You’re walking down the hall in school, or in the grocery store with your cart looking for the icing sugar, waiting in line to pay for your gas, or even going for your evening stroll with your pup.. and you SPOT it. RESTING BITCH FACE at 12:00. Immediate reaction is you need to help them to wipe that nastiness off their face. You need to help them. So you…(drum roll, please), SMILE!
Woah. Knew you didn’t see that coming. Or was that too obvious?

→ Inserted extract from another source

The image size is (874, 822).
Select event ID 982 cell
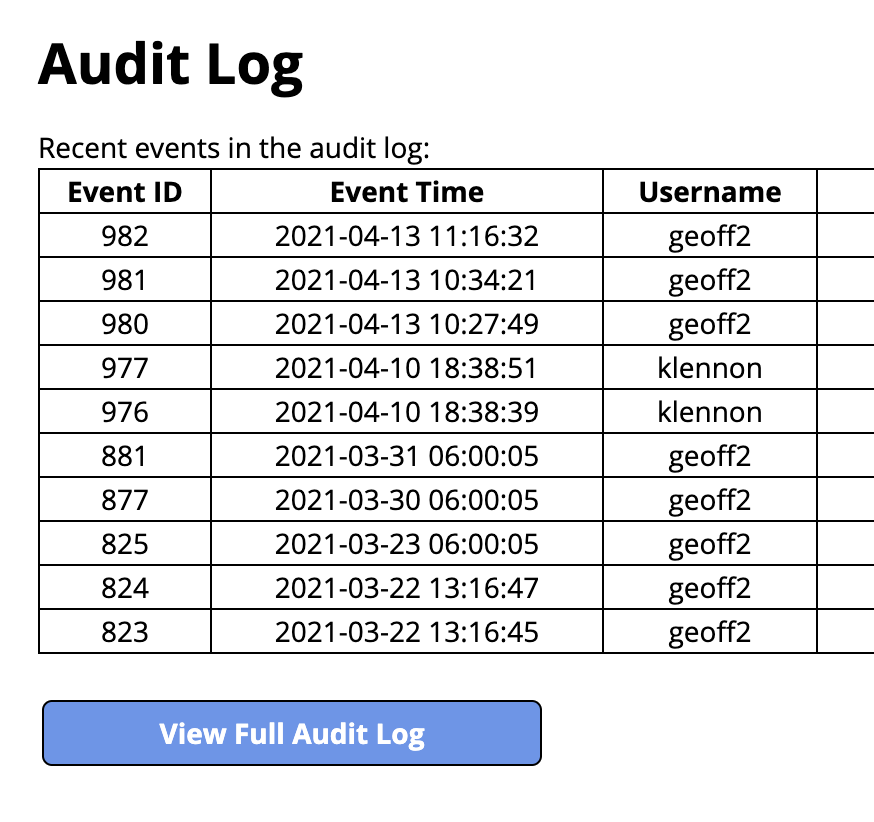tap(125, 236)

Problem solved and we can go on with our day, right? FUCK NO. Why? Resting bitch-face is still there. What. The. Fuck. What the fuck do I do now? I just passed them in the aisle, or the hallway, or the sidewalk, but now my OCD is telling me to meet them again to give them a second chance. I mean they must feel bad because I looked like a nice, genuine person that tried to let that tension on their face loosen up. OK. Next time I pass them at the water cooler, or in the hall (Ok I think we get the point now) I’m gunna smile, but more obvious. And lonnnger.

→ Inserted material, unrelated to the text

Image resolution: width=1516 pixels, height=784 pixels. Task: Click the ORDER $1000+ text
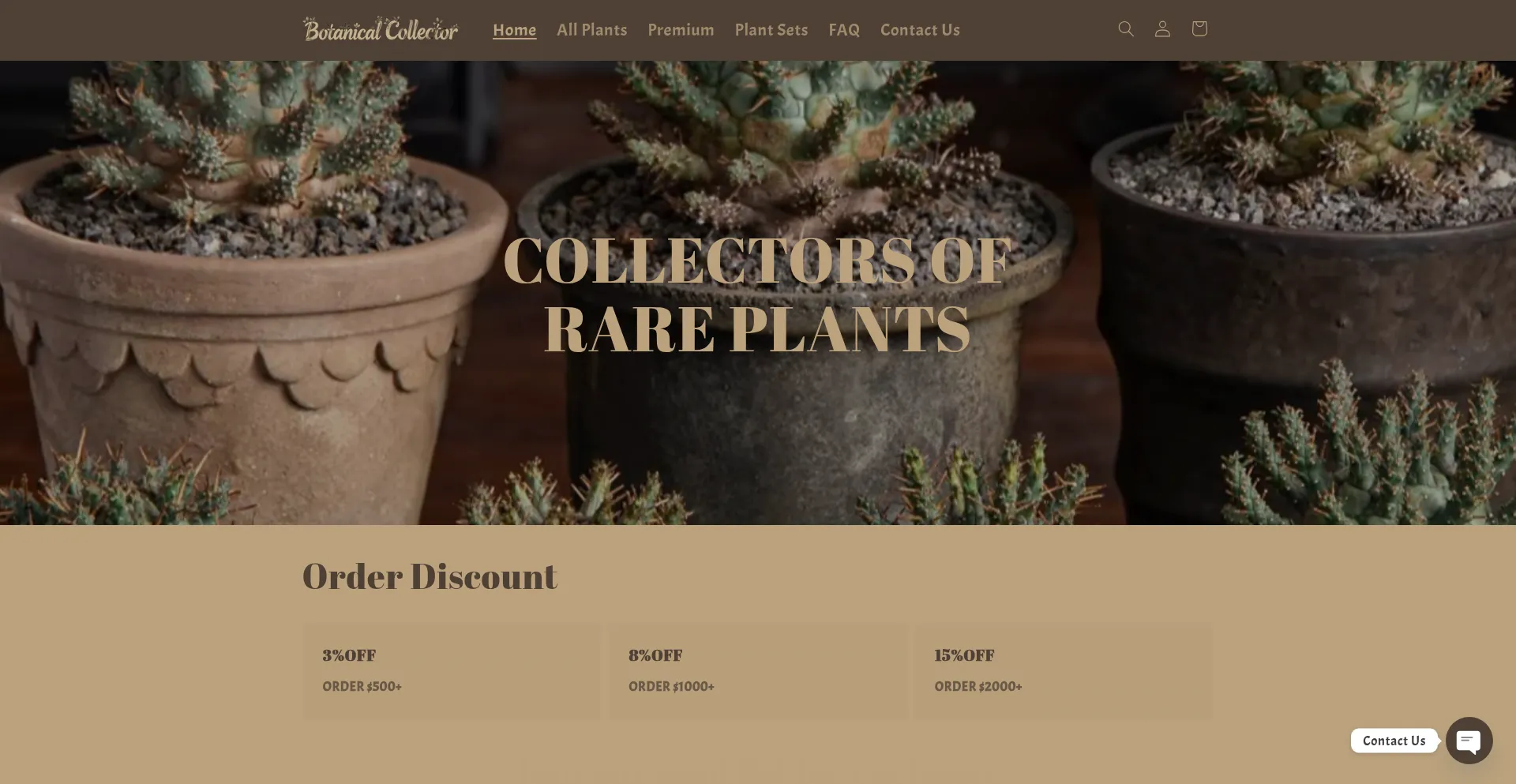[x=671, y=687]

Here we go.. (SMILLLLEEEEEs).
NOTHING! AGAIN! And then I try a third time.. and now they probably just think I’m a fucking crazy psycho who is working really hard at her anger management homework…which is debatable.

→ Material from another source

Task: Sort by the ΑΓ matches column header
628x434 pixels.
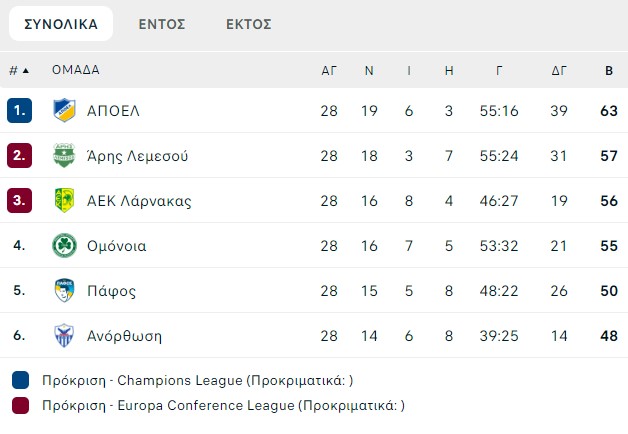Action: coord(329,71)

Tip to resting bitch face users:
Don’t let my crazy fucking psycho smile appear. EVER. Because it will. I give people like 10 chances to make up for their “mistake-then-turned-just-fucking-rude” face. But then after that, I deliver a ‘sadistic-spawn-of-satan-with-piercing-fucking-eyes-face’ that will blow your bitch face out of the water! Trust me, it’s worse than Jaxx Teller on a rampage. And all because you couldn’t have some common decency to stop looking for two seconds like someone went and poured your vodka down the sink.
Smiling is contagious, but so is resting bitch face. I have both. And I use it to what suits the person. Let’s be kind, and if you’re not, there are people out there that will rewind. And try it again. Help those people. Don’t be a bitch, because there is a difference between having resting bitch face and actually being one. Once you are aware you have this elusive ‘dormant asshole look,’ and you care about being kind, just give a smile for a smile, and an eye for an eye. Or I might go Sally Field on your ass.